30年前の「NHKスペシャル」が伝えた「強制連行」被害者の証言

(ナレーション)
 ソン・ユンホさんは、昭和17(1942)年、官斡旋によって日本の生野鉱山に動員されました。新婚1年目、23歳の時でした。
 ソンさんに日本行きを斡旋したのは、村の区長でした。
 
(ソンさん)
 区長が私の家にやって来て、日本で働いてみてはどうかと言うのです。日本に行こうか、行くまいか、迷っていると、区長が、今度日本に行かなければ、次には、強制的に連れて行かれるというのです。
 強制的に連行されるとひどいことになるというので、それよりは今、行ったほうがましだろうと考えて、行くことにしました。
 
……
(ナレーション)
 パク・キョンスルさんの村では、昭和19(1944)年、2人の労働者を出すように村役場から割当がありました。
 
(パクさん)
 家族をかかえている農家の主人が連れて行かれたら大変です。自分からすすんで行きたいなんて思う人はいませんでした。それで、くじで決めるわけです。くじで当たってしまうと仕方なく行くことになるのです。
 
……
(ナレーション)
 チョウ・チュンキュさんは、昭和19(1944)年、日本の生野鉱山に動員されました。
 チョウさんは、鉱山でランプを落としたことで、日本の監督官から殴られ、両耳が聞こえなくなりました。
 チョウさんが動員されたのは、新婚1年目、27歳の時でした。
 
(チョウさんの妻)
 警官が来たのです。
 二人で来ました。
 夜、無理やりに。
 あの時は、日本人に切りつけたい思いでした。この村の誰に聞いてもみんな、主人が虫も殺さないような人だと言うでしょう。それなのに、法律も助けてくれなかったし、本当に悔しい思いをしてきました。とにかく、この悔しさをはらしたいんです。耳が聞こえなくなってしまったこの人とこれまで暮らしてきた苦労は、言葉では言い表せません。いくら話しかけても、壁に向かって話しかけているようなものなのです。

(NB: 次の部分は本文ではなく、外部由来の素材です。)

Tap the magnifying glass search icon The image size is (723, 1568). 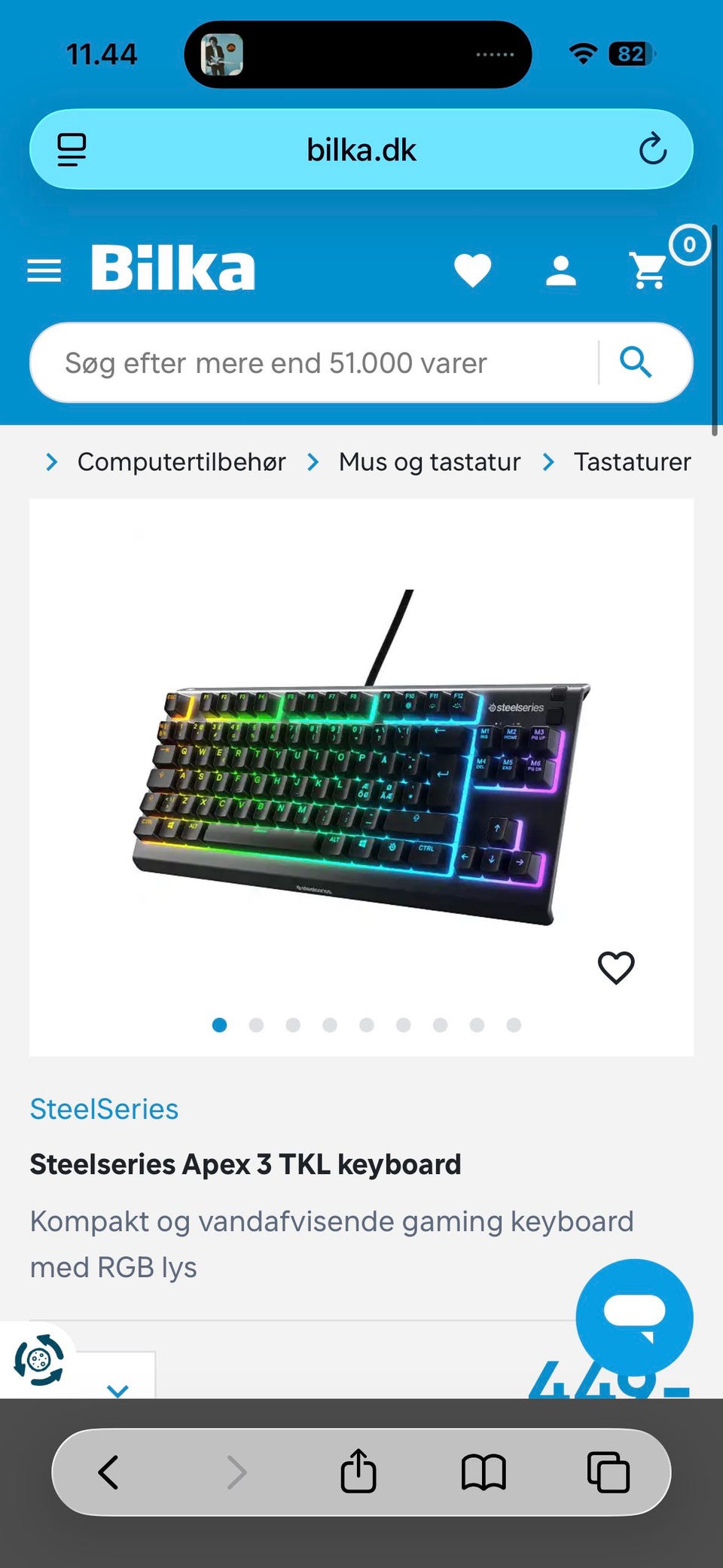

「NHKスペシャル 調査報告 朝鮮人強制連行~初公開・6万7千人の名簿から~」、1993年8月1日放送。引用はその台本から

●解説

 NHKのドキュメンタリー番組「NHKスペシャル」が1993年に放送した、強制連行された当事者たちの証言である。この番組では、厚生省(当時)の倉庫に眠っていた、戦時期に動員された朝鮮人の名簿(6万7千人分)から関係者を探り当て、その証言を得ることで、動員の実態を明らかにし、補償もなされていない現状に焦点を当てている。
 今や直接聞くことが難しくなった当事者の証言も映像に記録されている。引用は、兵庫県の生野鉱山に動員された3人についてのもので、本人やその妻の生の声だ。

 証言から分かるように、彼らは村の有力者の圧力で、あるいはくじ引きで選ばれて仕方なく、あるいは夜にやって来た警官に連れられていった。番組タイトルにあるとおり、まさに「強制連行」である。
 だが、2000年代の、特に安倍晋三氏が政権中枢に入ったころから、日本社会では「強制連行」という言葉自体が使われなくなり、「そもそも強制連行などなかった」という主張も宣伝されはじめた。

 最近のテレビでは、「韓国の主張はおかしい」とする日本政府や「識者」の言葉ばかりが紹介されている。だが20世紀の終わりごろまでは、戦争における加害の歴史を振り返るドキュメンタリーがNHKでも民放でも放送されていた。
 今となっては、当時のことを証言できる当事者のほとんども他界してしまっている。だが、こうして過去に制作された映像記録や書籍などを発掘すると、このように、そこには貴重な証言がたくさん残されているのである。